Su función crea espacio para el armador estrella Russell Westbrooks y para que el Mejor Sexto Hombre, James Harden, se pueda parear con otro armador, que mayormente es Fisher, el especialista defensivo Thabo Sefolosha o el tirador Daequan Cook.
“Cuando nos vamos bajitos, los 6’10 de Durant lucen grandes. Pero tenemos siempre a otro armador en la cancha, alguien que pueda hacer jugadas, y tenemos a otro jugador que puede manejar el balón”, dijo Brooks.
“Tenemos confianza con ambos cuadros. Con el grande ganamos muchos partidos, al igual que con el pequeño. Pero creo que al usar ambos es cuando más efectivos somos”, agregó.
El Heat dice que el éxito no está en quién está en la cancha, sino en quién está haciendo las jugadas.

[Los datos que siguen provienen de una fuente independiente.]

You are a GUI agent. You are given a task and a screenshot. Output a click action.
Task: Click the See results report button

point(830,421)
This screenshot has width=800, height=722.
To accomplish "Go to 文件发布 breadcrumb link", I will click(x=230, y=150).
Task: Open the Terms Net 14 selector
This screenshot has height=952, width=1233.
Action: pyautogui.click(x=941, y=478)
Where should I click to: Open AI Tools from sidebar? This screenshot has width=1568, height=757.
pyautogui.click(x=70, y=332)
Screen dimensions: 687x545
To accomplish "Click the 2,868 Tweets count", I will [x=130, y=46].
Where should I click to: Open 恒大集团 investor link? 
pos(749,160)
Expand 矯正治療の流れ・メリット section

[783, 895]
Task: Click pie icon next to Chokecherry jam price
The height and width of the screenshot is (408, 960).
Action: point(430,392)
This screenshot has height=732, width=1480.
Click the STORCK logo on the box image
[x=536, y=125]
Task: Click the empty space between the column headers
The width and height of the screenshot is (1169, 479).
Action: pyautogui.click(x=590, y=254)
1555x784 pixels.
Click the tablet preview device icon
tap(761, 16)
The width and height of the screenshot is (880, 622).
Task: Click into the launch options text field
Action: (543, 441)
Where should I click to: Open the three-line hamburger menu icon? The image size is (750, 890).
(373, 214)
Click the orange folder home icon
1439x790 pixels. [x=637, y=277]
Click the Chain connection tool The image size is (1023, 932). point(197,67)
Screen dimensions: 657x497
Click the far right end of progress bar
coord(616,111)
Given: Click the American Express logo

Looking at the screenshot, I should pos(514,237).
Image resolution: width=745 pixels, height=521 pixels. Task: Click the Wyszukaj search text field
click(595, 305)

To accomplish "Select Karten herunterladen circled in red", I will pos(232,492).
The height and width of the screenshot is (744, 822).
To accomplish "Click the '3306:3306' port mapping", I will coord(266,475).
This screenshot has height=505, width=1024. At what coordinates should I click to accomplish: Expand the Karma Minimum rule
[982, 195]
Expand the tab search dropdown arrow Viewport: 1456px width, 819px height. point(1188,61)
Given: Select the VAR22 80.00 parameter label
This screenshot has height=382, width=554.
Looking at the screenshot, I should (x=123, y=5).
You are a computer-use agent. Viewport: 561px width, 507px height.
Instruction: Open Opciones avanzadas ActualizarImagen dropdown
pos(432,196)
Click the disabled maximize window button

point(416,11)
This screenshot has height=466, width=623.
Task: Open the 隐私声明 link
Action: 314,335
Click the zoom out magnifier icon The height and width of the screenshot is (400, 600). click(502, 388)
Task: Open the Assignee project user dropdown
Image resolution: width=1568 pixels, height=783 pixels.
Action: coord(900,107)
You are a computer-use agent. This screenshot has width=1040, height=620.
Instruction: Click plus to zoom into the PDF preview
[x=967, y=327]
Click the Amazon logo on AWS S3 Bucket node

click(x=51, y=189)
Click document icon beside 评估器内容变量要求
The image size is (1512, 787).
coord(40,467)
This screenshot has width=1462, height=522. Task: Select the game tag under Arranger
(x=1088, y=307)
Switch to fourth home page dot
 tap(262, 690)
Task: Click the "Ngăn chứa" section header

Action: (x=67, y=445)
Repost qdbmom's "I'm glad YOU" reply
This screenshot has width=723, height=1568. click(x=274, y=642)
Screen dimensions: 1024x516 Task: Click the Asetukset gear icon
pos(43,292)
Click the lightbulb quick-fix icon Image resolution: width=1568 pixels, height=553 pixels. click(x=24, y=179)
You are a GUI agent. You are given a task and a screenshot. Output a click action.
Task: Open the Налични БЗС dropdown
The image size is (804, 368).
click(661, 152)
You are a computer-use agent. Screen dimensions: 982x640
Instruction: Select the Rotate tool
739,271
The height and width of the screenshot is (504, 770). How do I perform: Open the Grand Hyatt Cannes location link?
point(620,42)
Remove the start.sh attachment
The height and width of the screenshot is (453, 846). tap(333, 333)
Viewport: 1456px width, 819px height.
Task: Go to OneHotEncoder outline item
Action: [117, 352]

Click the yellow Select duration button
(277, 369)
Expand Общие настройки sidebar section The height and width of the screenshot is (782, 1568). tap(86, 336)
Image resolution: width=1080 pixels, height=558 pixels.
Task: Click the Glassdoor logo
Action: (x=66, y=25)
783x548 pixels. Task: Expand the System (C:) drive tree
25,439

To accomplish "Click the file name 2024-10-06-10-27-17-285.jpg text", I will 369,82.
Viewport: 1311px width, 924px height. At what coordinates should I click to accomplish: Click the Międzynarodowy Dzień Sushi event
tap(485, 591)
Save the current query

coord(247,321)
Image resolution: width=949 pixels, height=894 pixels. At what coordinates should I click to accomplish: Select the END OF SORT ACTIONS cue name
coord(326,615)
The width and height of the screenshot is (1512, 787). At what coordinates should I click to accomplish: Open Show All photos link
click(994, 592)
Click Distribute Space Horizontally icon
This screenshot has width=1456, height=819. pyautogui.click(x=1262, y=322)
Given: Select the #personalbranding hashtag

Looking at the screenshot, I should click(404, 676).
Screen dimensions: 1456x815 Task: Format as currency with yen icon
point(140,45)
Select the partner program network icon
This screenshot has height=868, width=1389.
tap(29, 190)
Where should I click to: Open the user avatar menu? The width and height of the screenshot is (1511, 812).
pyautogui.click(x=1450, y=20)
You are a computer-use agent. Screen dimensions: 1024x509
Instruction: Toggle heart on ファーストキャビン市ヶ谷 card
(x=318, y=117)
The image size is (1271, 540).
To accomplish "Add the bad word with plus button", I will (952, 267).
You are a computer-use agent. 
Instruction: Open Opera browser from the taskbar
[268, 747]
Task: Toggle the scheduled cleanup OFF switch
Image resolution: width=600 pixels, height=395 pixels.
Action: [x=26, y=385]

Lo importante para el Heat es cómo detener la ventaja de 24-4 en rompimientos y de 56-40 en la pintura.
“Nosotros también podemos usar un cuadro pequeño. Eso no nos molesta”, dijo el centro de Miami Udonis Haslem.
“Podemos hacerlo con Chris Bosh y yo en la cinco, con LeBron en la cuatro y Shane Battier en la tres. Podemos parear con cuadros pequeños. Lo hemos hecho antes”.
Donde más se nota la ausencia de Perkins e Ubaka es en la defensiva. El Heat tendrá que atacar esa zona.
Rating récord
La victoria del martes de Oklahoma sobre Miami tuvo el mejor ‘rating’ para un primer juego de la serie final de la NBA para la cadena ABC.
El juego produjo un ‘rating’ de 11.8, de acuerdo a Nielsen, y registró un aumento de un 10 por ciento en comparación con el primer juego del año pasado entre el Heat y los Mavericks de Dallas.
El rating dejó atrás la marca de 11.6 que produjo el primer juego en la final del 2004, que ganó Detroit sobre los Lakers.